In der Zeit der Bonner Republik soll es üblich gewesen sein, dass die Journalisten die Privatsphäre der politischen Elite respektierten. Anders: man wusste um die Liebeleien von Kanzler Willy Brandt, schrieb aber nicht darüber und schoss auch keine Fotostrecken. Das Private blieb ein Tabu!
Mit der Zeit änderte sich das – von beiden Seiten. Politiker stellten sich auch privat zur Schau und die Presse griff das gerne auf – bekanntestes Beispiel die „Pool-Szenen“ mit Rudolf Scharping, veröffentlich von der Zeitschrift „Bunte“ am 23.8.2001. Mit diesen Bildern begann der Absturz des damaligen Verteidigungsministers, denn die Bilder waren nur der Start dafür, das Verhalten von Scharping als Minister (Inanspruchnahme der Flugbereitschaft für private Zwecke, der Minister planschend mit seiner „Gräfin“ im Pool, während Bundeswehreinheiten zum Einsatz in Mazedonien aufbrachen u.a.) ins Visier zu nehmen. Rund ein Jahr nach den „Pool-Fotos“ war Scharpings Karriere am Ende.

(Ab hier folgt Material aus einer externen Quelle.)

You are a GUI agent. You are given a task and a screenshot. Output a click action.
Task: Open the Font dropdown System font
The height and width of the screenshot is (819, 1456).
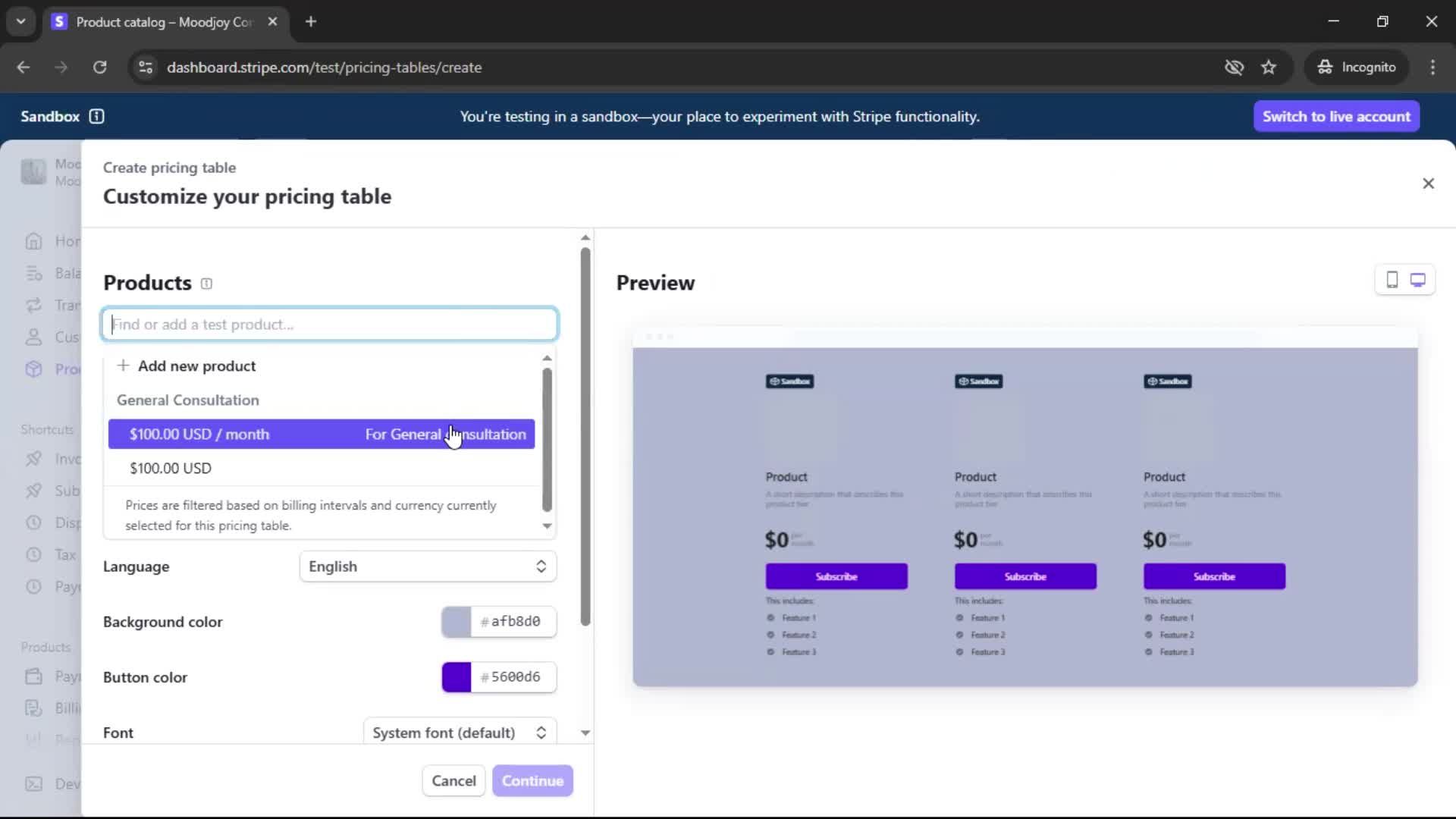coord(459,733)
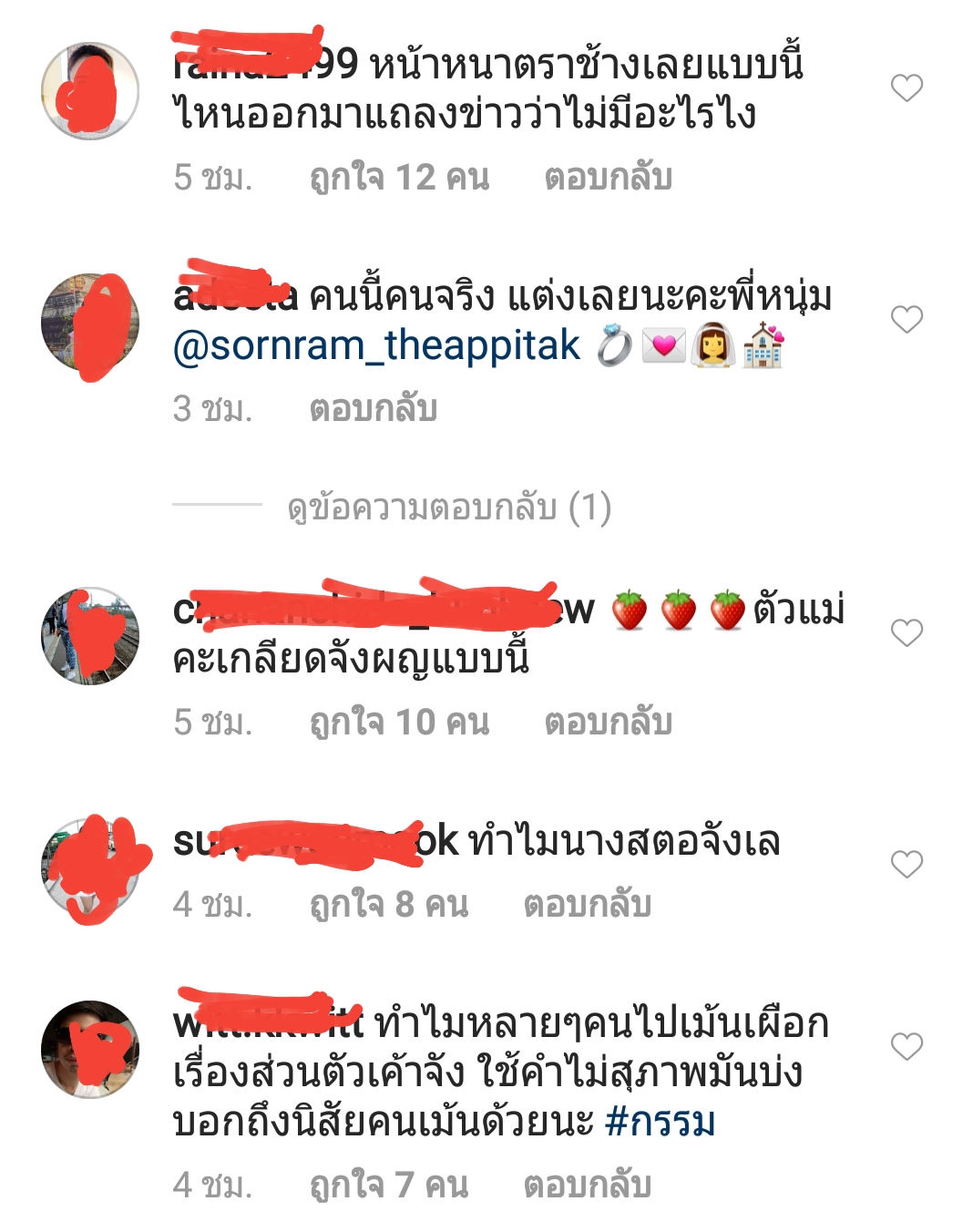Reply to the #กรรม comment
Image resolution: width=973 pixels, height=1232 pixels.
click(588, 1185)
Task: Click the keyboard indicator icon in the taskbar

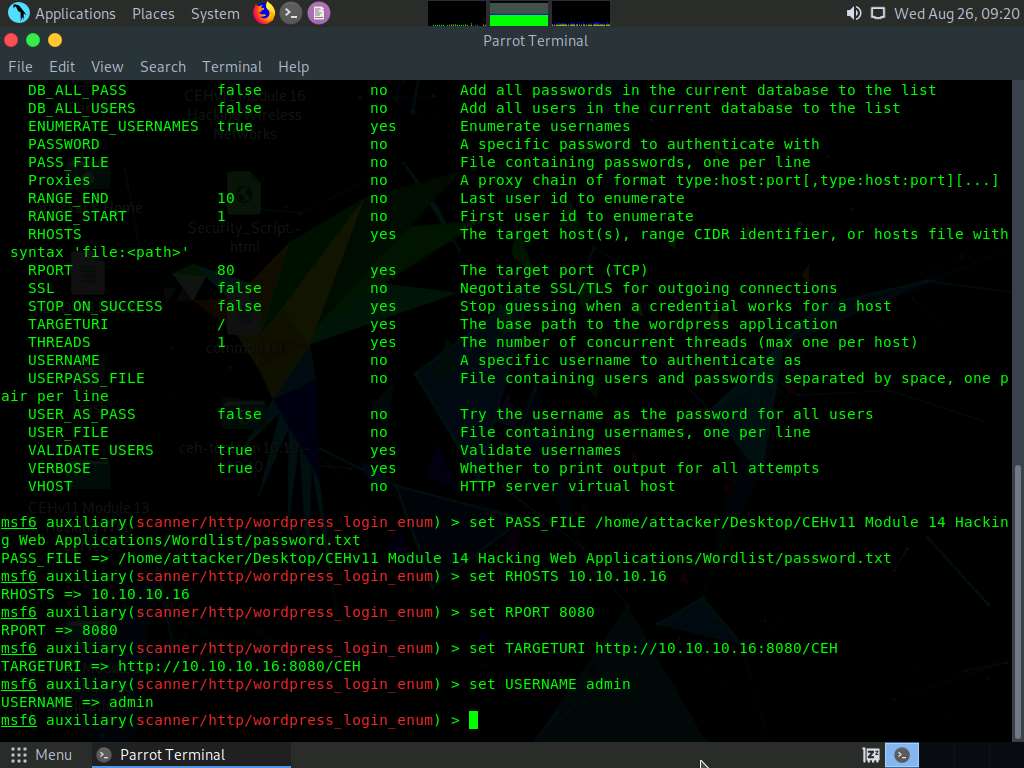Action: click(x=870, y=755)
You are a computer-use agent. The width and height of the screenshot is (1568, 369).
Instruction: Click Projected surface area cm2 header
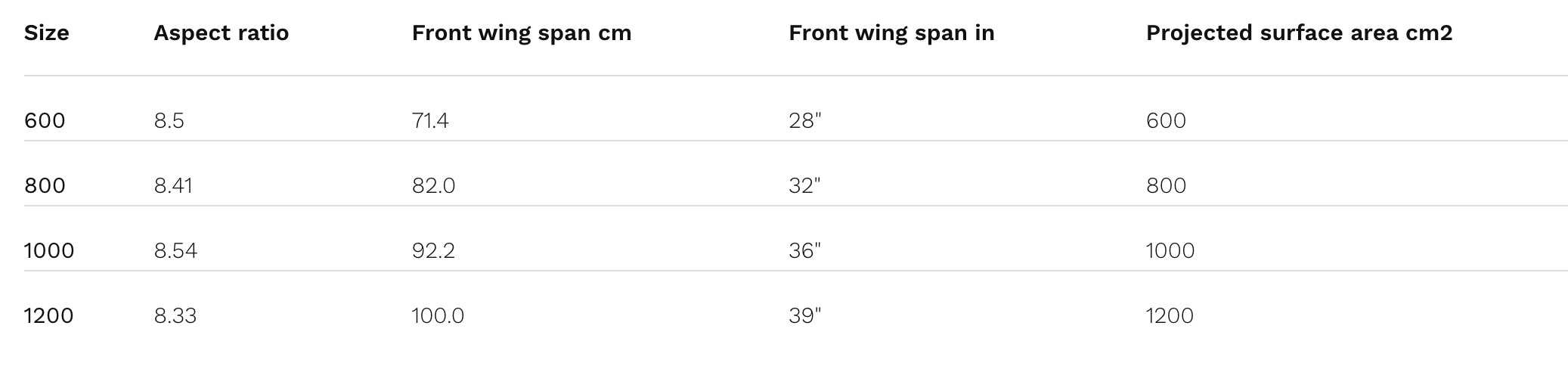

Das Private ist nun sogar Teil der „Fehler-Kultur“ geworden. Ursula Heinen-Esser begründete ihren Mallorca-Aufenthalt während der Flutkatastrophe mit dem Alter ihres Mannes, dem die Betreuung der Tochter und ihrer Freundinnen auf Mallorca nicht zuzumuten war. Die Party, die dort veranstaltet wurde, war, auch das gab Heinen-Esser zu, eine Geburtstagsparty für ihren Mann. Immerhin: Heinen-Esser tat zurück – wohl auch auf Druck von Hendrik Wüst, der im Wahlkampf in NRW steht.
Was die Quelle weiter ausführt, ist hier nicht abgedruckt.